■ **Exercise goal**
Revise the lines from the first one through the line that contains "tap(88, 87)", replacing "checkbox" with "tick box" and leaving everything else unchanged.

-- Begin Supplied data --

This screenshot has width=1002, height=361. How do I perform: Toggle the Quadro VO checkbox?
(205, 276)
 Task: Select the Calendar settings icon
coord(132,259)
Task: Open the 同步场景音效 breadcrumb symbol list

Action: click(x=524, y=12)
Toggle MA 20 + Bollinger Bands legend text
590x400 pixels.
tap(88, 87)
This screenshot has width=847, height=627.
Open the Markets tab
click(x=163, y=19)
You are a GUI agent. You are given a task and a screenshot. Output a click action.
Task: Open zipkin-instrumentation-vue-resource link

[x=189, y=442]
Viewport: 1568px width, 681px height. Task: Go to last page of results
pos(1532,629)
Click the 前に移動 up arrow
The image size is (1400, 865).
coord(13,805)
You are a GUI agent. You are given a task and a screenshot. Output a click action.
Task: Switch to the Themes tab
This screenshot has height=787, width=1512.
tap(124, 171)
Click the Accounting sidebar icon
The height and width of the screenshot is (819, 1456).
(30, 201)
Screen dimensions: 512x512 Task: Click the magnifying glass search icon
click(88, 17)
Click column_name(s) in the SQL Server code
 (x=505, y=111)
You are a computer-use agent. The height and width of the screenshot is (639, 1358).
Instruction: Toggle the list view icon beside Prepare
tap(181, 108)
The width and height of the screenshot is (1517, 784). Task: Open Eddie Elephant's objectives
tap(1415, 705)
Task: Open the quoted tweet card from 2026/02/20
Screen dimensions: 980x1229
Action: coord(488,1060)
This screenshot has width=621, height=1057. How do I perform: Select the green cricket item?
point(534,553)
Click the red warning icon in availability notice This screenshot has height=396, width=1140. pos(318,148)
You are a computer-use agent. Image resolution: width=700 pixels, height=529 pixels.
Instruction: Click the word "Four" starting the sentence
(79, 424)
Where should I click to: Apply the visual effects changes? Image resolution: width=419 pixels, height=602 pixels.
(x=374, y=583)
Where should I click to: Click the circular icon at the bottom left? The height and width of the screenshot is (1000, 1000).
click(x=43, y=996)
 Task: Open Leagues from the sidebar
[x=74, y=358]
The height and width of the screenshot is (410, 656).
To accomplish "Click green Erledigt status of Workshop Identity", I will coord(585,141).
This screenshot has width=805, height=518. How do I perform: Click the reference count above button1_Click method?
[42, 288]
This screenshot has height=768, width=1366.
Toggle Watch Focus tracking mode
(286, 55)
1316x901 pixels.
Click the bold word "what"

-- End Supplied data --

■ **Response to this exercise**
This screenshot has width=1002, height=361. How do I perform: Toggle the Quadro VO tick box?
(205, 276)
 Task: Select the Calendar settings icon
coord(132,259)
Task: Open the 同步场景音效 breadcrumb symbol list

Action: click(x=524, y=12)
Toggle MA 20 + Bollinger Bands legend text
590x400 pixels.
tap(88, 87)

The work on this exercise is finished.